Step 1: CuTe DSL Explained via CUDA Mapping

You know CUDA. This maps each CuTe abstraction to the CUDA code it replaces — so you see what CuTe "means" operationally.

1. The Big Picture: What CuTe Hides

In CUDA you manually compute: "which M,N positions does this thread own?" and "what's the global address for position (m,k)?"

In CuTe, both questions are answered by Layout objects. The kernel never writes index arithmetic — it calls partition_C/A/B and gets back tensors pointing to exactly its data.

The generated PTX is the same. CuTe's value: you can swap the MMA atom (scalar→tensor core) and the partitioning auto-adjusts. In CUDA you'd rewrite all index math.

2. Host Setup: What You'd Put Before the <<<>>> Launch

CuTe DSL (host_gemm)

CUDA equivalent

op = cute.nvgpu.MmaUniversalOp(Float32)
atoms_layout = make_layout((16,16,1), (16,1,0))
perm_M = make_layout((16,4), (4,1))
perm_N = make_layout((16,4), (4,1))
tiled_mma = make_tiled_mma(op, atoms_layout,
    permutation_mnk=(perm_M, perm_N, None))

grid = ceil_div(mC.shape, (BM, BN))
block = (256, 1, 1)
gemm_kernel(..., tiled_mma).launch(grid, block)

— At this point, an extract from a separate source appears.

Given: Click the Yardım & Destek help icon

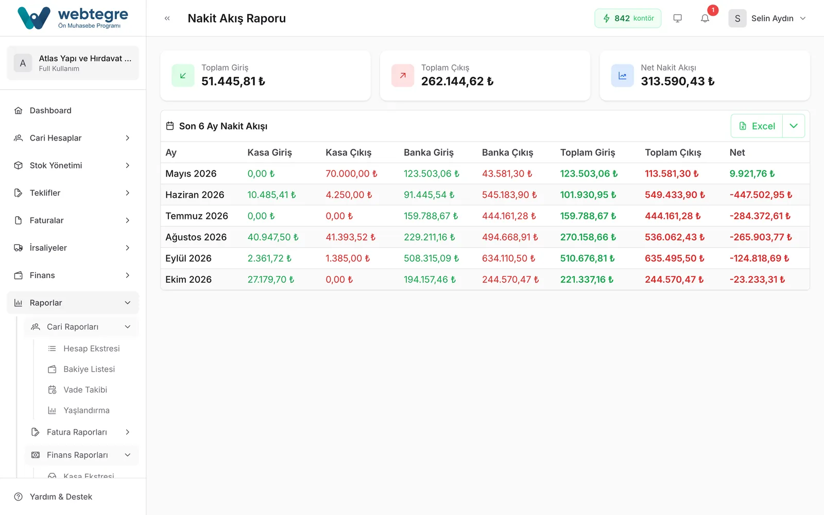Looking at the screenshot, I should [19, 497].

// All encoded as compile-time constants:
#define GROUP_SIZE 4   // ← from R in permutation
#define GROUP_GAP 64   // ← from F*R / threads_per_dim
// thr_m = tidx/16, thr_n = tidx%16  ← from atoms_layout

dim3 grid(M/128, N/128, 1);
dim3 block(256, 1, 1);
gemm_naive<<<grid, block>>>(A, B, C, M, N, K);

KEY tiled_mma is a compile-time descriptor — it encodes the thread↔element mapping rules. In CUDA, these rules become your hardcoded index formulas (tidx/16, *4, +64). CuTe makes them composable and swappable.

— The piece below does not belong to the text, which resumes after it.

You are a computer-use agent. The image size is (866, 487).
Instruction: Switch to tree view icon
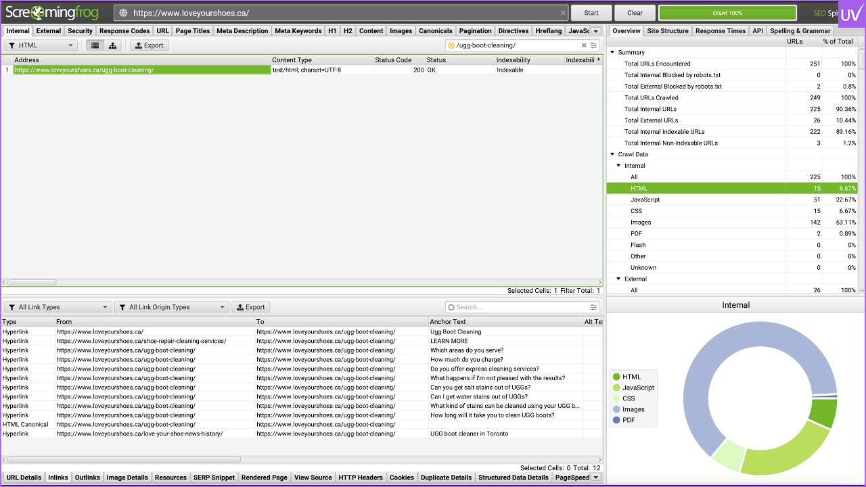coord(112,45)
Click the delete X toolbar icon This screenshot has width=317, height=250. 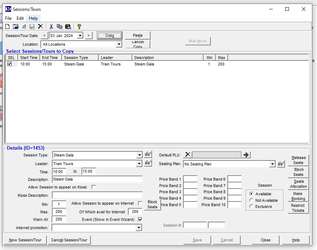click(40, 27)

3. local_tile — "Give This CTA Its Slice"

CuTe DSL

CUDA

gA = cute.local_tile(mA,
    tiler=cta_tiler,      # (128, 128, 8)
    coord=(bidx, bidy, None),
    proj=(1, None, 1))    # keep M, drop N, keep K

# Result: Tensor<gmem, (128, 8, 4):(1, M, M*BK)>
# Still global-memory pointer, just new layout

const float* A_cta = A + bidx * BM;
// Then index as: A_cta[m + k*M]
// k_tile selection: kt*BK offset in k

// That's it — pointer + manual offset math
// No "tensor object" in CUDA

VIEW Zero hardware work. CuTe returns a new tensor with adjusted pointer + layout that encodes the tiling. In CUDA, you just do A + bidx*BM and remember to multiply k*M later. Same addresses, different bookkeeping.

CuTe's local_tile also splits the K dimension into tiles and returns a 3D tensor (BM, BK, num_k_tiles). In CUDA you'd handle this with the k_tile loop variable. CuTe makes the "K is tiled" fact part of the type.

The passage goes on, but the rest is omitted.